▶ [TEXT SECTION]
________________________________________

A periplasmic, alpha-type carbonic anhydrase from Rhodopseudomonas palustris is essential for bicarbonate uptake.
Microbiology 146: 2957-2966. 2000.
L.G. Puskas, M. Inui, K. Zahn and H. Yukawa.

Intact cells of the purple non-sulfur bacterium Rhodopseudomonas palustris growing anaerobically, but not aerobically, contain carbonic anhydrase (CA) activity. The native enzyme was purified >2000-fold to apparent homogeneity and found to be a dimer with an estimated molecular mass of 54 kDa and a subunit molecular mass of 27 kDa. The CA gene (acaP) was cloned and its sequence revealed that it was homologous to alpha-type Cas. The upstream region of acaP was fused to the lacZ gene and beta-galactosidase activity was measured under different growth conditions. Acetazolamide inhibited purified CA with an IC(50) in the range of 10(-8) M, and in the culture media concentrations as low as 30 microM inhibited phototrophic growth under anaerobic, light conditions when bicarbonate was used. An acaP::KAN(r) mutant strain was constructed by insertion of a kanamycin-resistance cassette and showed a growth pattern similar to wild-type cells grown in the presence of CA inhibitor. CO(2) gas supplied as an inorganic carbon source reversed the effect of mutation or acetazolamide. CA activity measurements, fusion and Western blot experiments confirmed that CA is expressed under different anaerobic conditions independently of bicarbonate or CO(2) and that there is no expression under aerobic conditions.

________________________________________

▶ [PROBLEMS TO WORK ON]
[1] In the abstract, how was the acaP::KAN(r) mutant strain constructed, and what did its growth resemble? Answer in one to three sentences.
[2] Copy everything in the abstract from "A periplasmic, alpha-type" down to "and H. Yukawa.".
[3] Please sum up the abstract in two sentences.
You will not need the listing.

▶ [DATA BELOW]
________________________________________

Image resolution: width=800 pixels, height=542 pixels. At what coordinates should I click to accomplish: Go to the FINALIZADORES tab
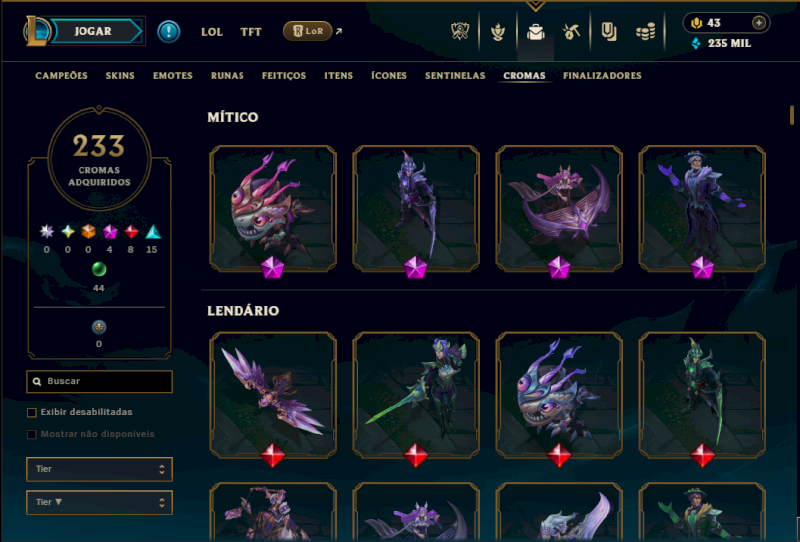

________________________________________

▶ [ANSWERS TO THE EXERCISES]
[1] The acaP::KAN(r) mutant strain was constructed by inserting a kanamycin-resistance cassette. It showed a growth pattern similar to wild-type cells grown in the presence of a carbonic anhydrase inhibitor.

[2]
A periplasmic, alpha-type carbonic anhydrase from Rhodopseudomonas palustris is essential for bicarbonate uptake.
Microbiology 146: 2957-2966. 2000.
L.G. Puskas, M. Inui, K. Zahn and H. Yukawa.

[3] Rhodopseudomonas palustris has carbonic anhydrase activity when growing anaerobically but not aerobically, and the purified enzyme is a dimer whose gene, acaP, is homologous to alpha-type carbonic anhydrases. Blocking the enzyme with acetazolamide or disrupting acaP impaired phototrophic growth on bicarbonate, an effect reversed by supplying CO2 gas, and the enzyme is expressed under anaerobic conditions regardless of bicarbonate or CO2.